1. A high-pressure stage for a gas turbine having combustion chambers including combustion liners, comprising:

a plurality of groups of stator vanes;

a plurality of outer sealing plates for sealing connection between said groups of stator vanes and outer portions of the liners of the combustion chambers;

a plurality of inner sealing plates for sealing between said groups of stator vanes and inner portions of the liners of the combustion chambers;

an inner ring for supporting and locking said groups of stator vanes to fixed structure of the gas turbine, said ring having a first series of outer holes for connection with the groups of stator vanes and a second series of inner holes along an inner extension of said ring for securing said ring to said gas turbine structure,

said ring including a duct in communication on opposite sides thereof between an exterior of said combustion chamber and a turbine portion downstream from said groups of stator vanes, said duct opening through a front portion of said ring and having a first portion, and a second portion with a diameter smaller than said first portion, and a frustoconical portion connecting said first and second portions to one another.

2. A turbine stage according to claim 1 including a second frustoconical portion forming part of said duct and opening through a rear portion of said ring.

3. A turbine stage according to claim 1 wherein each of said groups of stator vanes is disposed between outer and inner arched profiles.

4. A turbine stage according to claim 1 wherein said groups of stator vanes have outer slots forming parts of the sealing connection between said groups of stator vanes and said outer sealing plates, and inner slots forming parts of the sealing connection between said groups of stator vanes and said inner sealing plates.

5. A turbine stage according to claim 4 including first pins extending through said outer slots and connecting each of said groups of said stator vanes and said outer sealing plates, and second pins extending through said inner slots and connecting said groups of stator vanes and said inner sealing plates.

6. A turbine stage according to claim 5 including springs about said pins for biasing said plates into engagement with said groups of stator vanes.

7. A turbine stage according to claim 1 wherein said ring has a circumferential groove about a peripheral portion thereof in communication with said outer holes and blind holes opening into said groove in alignment with said groove and said outer holes.

8. A turbine stage according to claim 7 wherein said groups of stator vanes have interior plates with holes, said plates being inserted into said circumferential groove such that said holes are aligned with said outer holes for receiving pins therein to reinforce the locking of said groups of said stator vanes to said ring.
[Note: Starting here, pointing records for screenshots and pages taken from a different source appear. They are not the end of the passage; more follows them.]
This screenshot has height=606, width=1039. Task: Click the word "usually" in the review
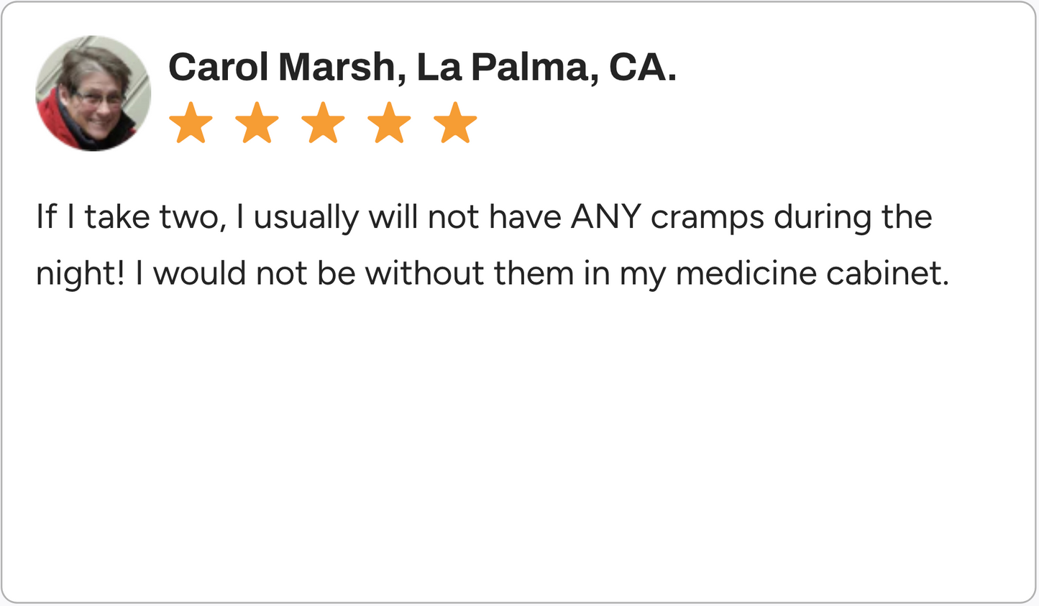point(306,219)

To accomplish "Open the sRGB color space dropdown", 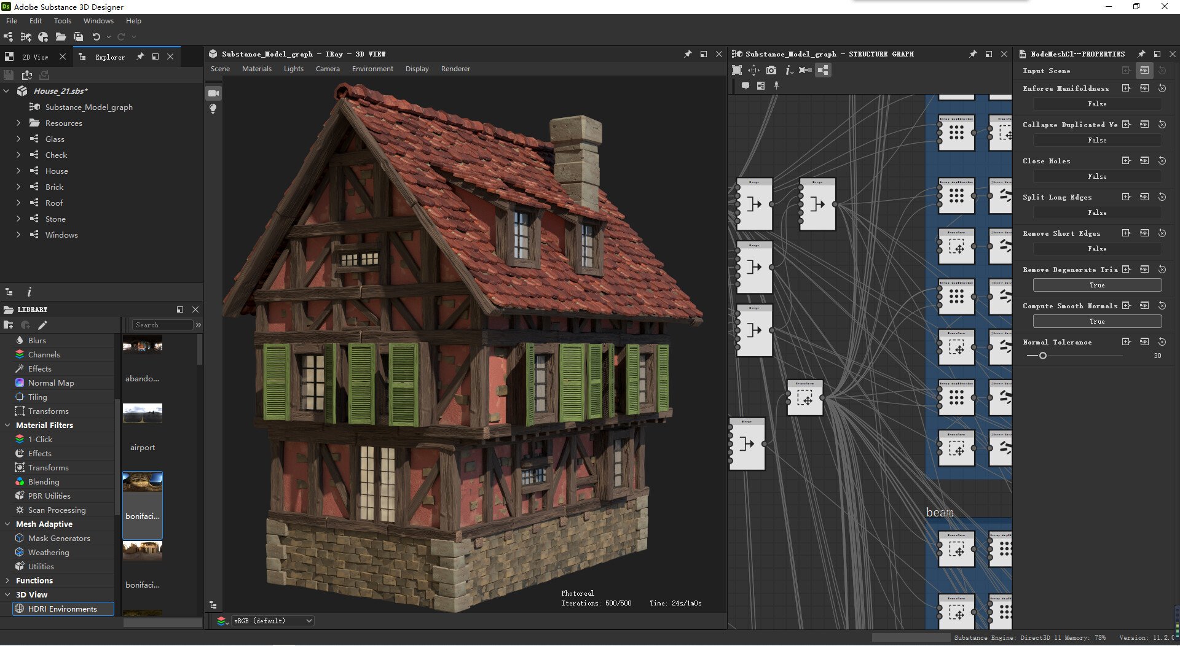I will (x=272, y=621).
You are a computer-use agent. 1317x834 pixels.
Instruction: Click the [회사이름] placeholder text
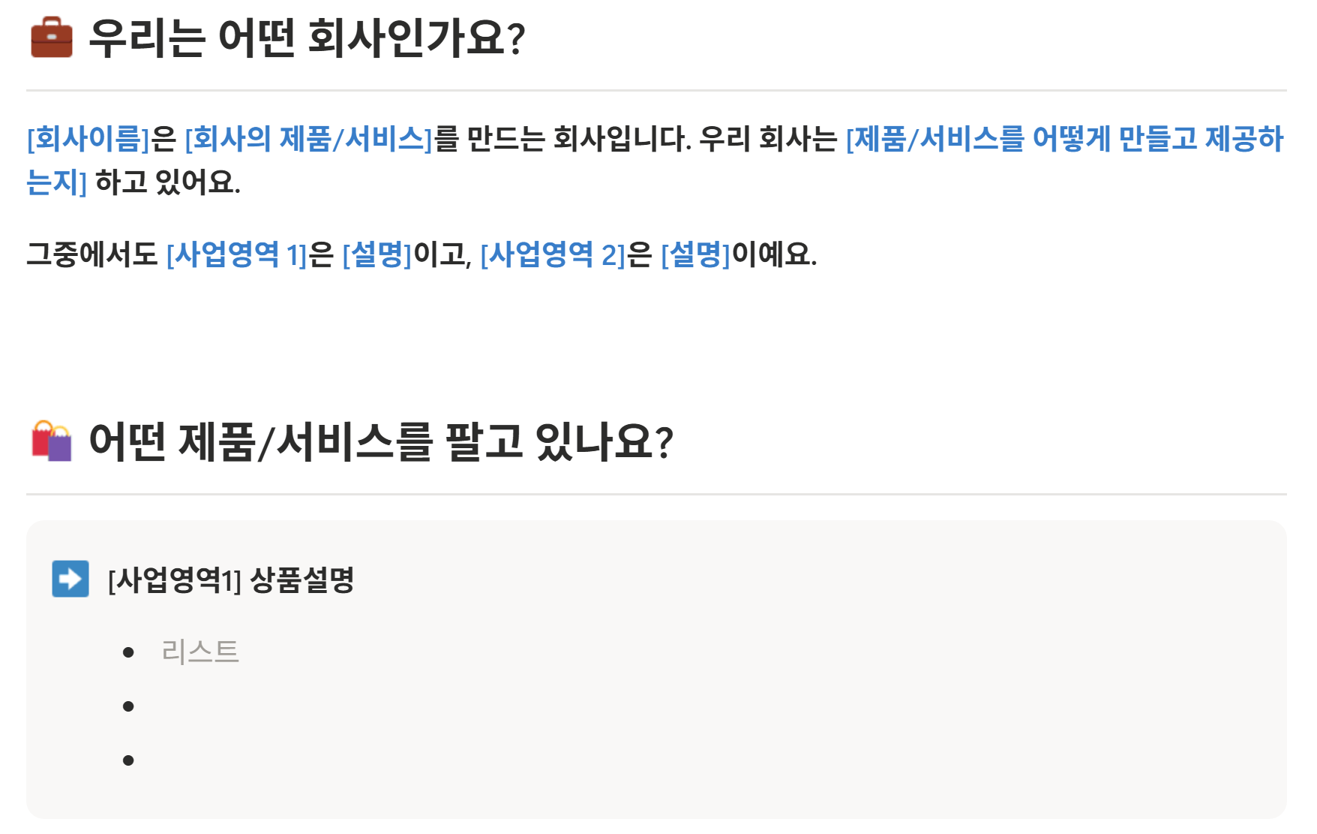[89, 139]
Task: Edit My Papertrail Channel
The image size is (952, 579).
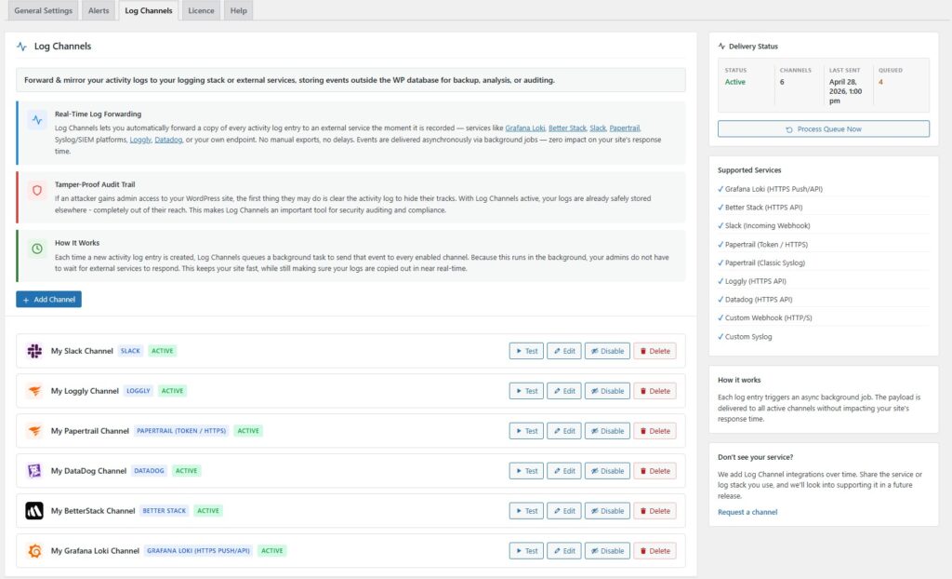Action: tap(564, 431)
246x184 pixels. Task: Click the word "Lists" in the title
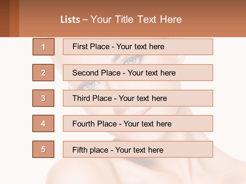pyautogui.click(x=70, y=20)
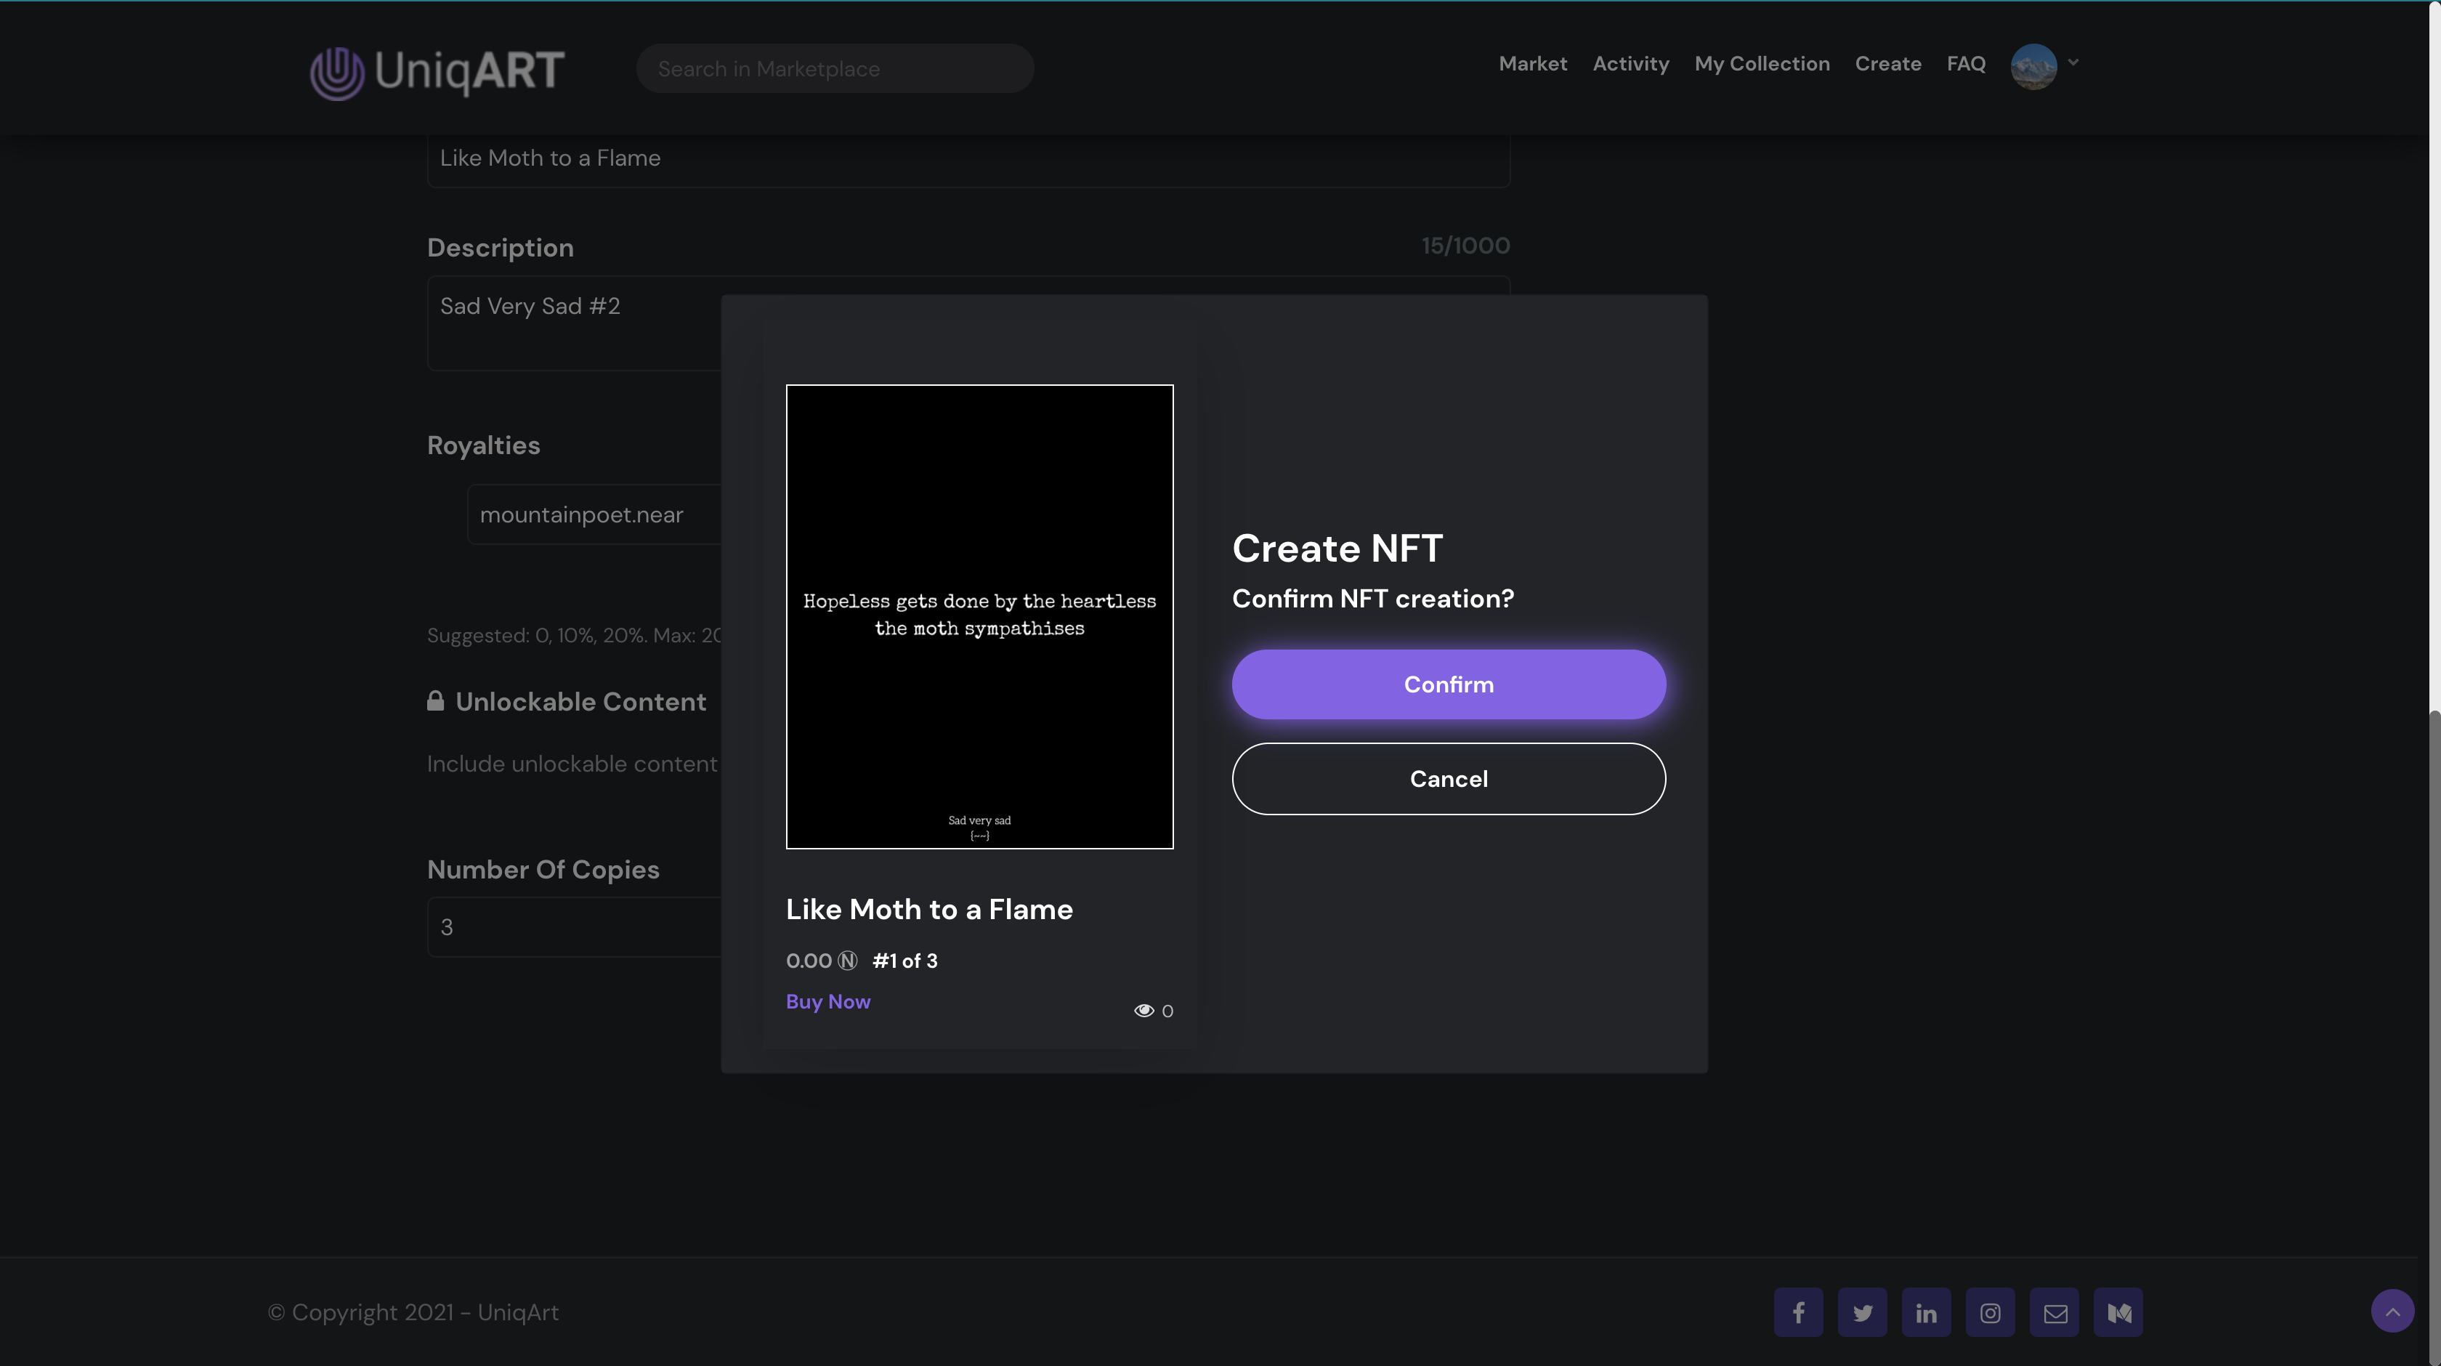The height and width of the screenshot is (1366, 2441).
Task: Click the eye views icon on the NFT card
Action: pyautogui.click(x=1144, y=1011)
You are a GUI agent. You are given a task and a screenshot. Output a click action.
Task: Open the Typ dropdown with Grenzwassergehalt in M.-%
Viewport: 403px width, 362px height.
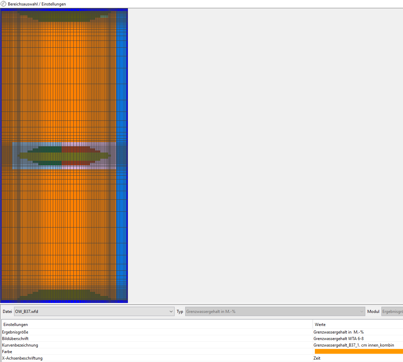pos(275,312)
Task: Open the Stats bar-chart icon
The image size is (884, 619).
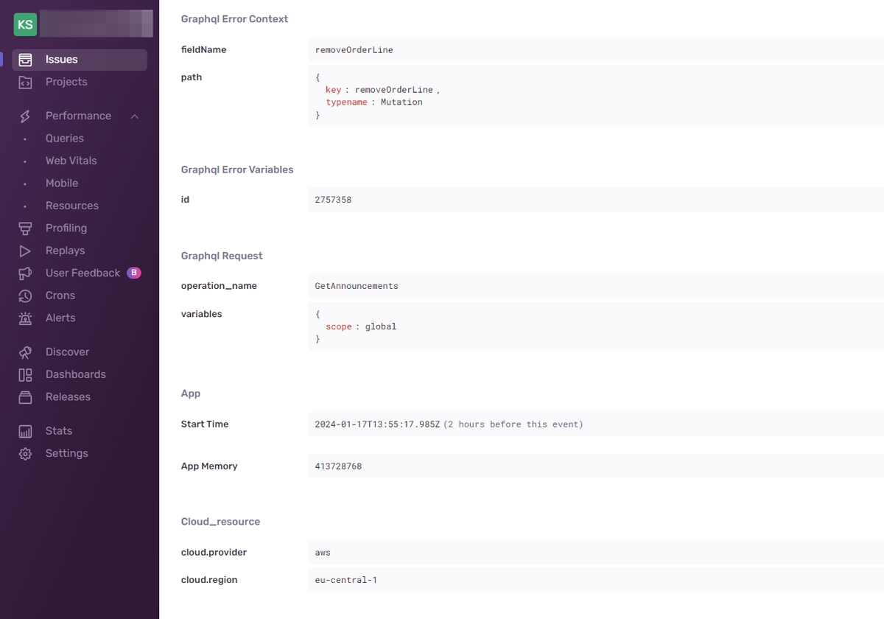Action: [x=27, y=430]
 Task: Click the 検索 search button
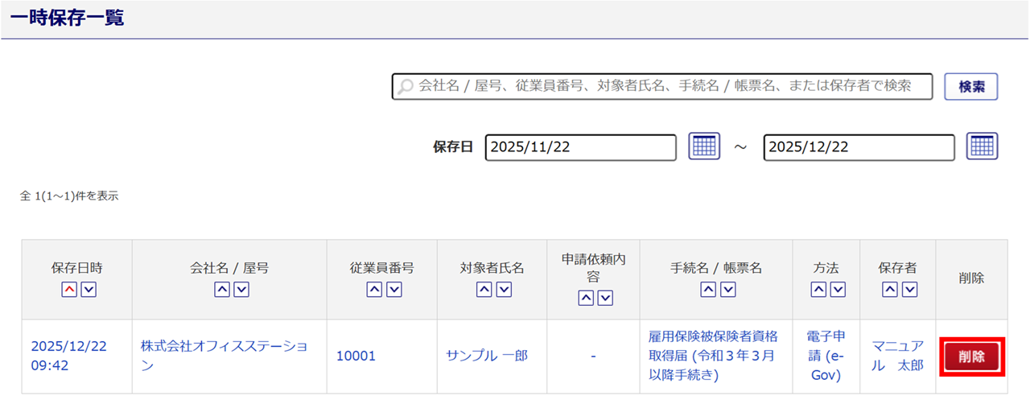pos(971,87)
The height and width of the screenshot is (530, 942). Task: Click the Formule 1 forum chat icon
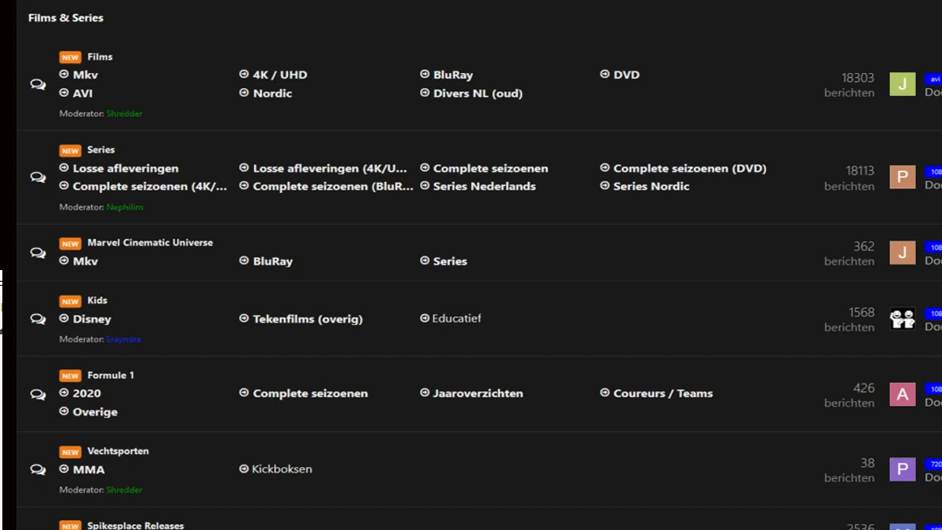coord(38,394)
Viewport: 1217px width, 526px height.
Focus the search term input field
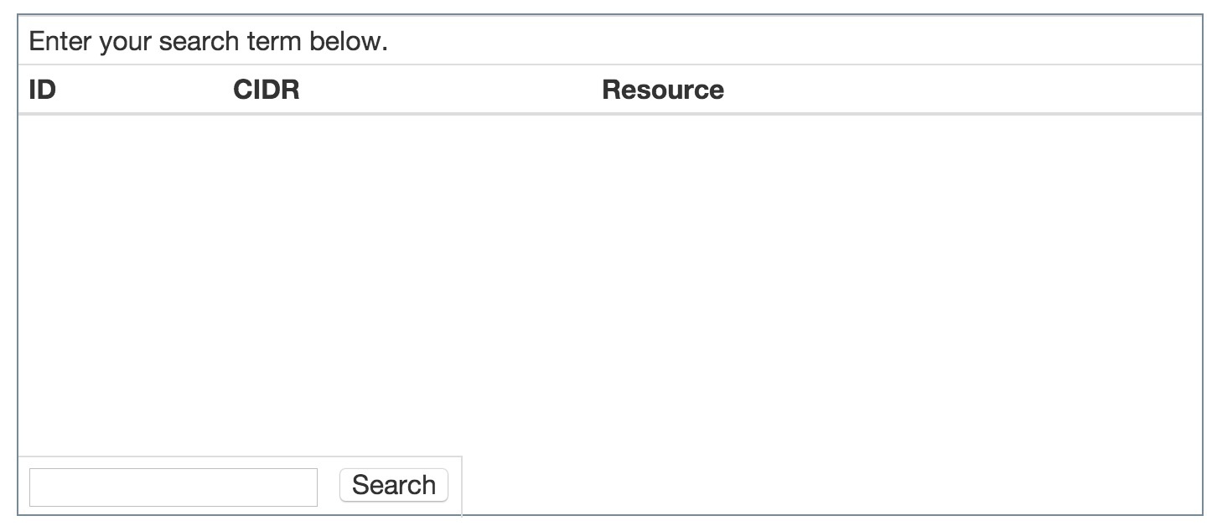coord(173,487)
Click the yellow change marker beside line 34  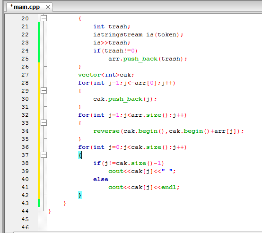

9. A turbine stage according to claim 7 wherein said ring has a circumferential recess associated with a lip of said ring and opening into said holes for receiving said pins through said recess.

10. A turbine stage according to claim 7 wherein each of said groups of said stator vanes has projections for abutting the turbine structure.

11. A turbine stage according to claim 1 wherein each of said groups of stator vanes include a pair of stator vanes forming nozzles enabling a flow of gas therethrough, said stator vanes having a plurality of cooling holes opening through surfaces thereof.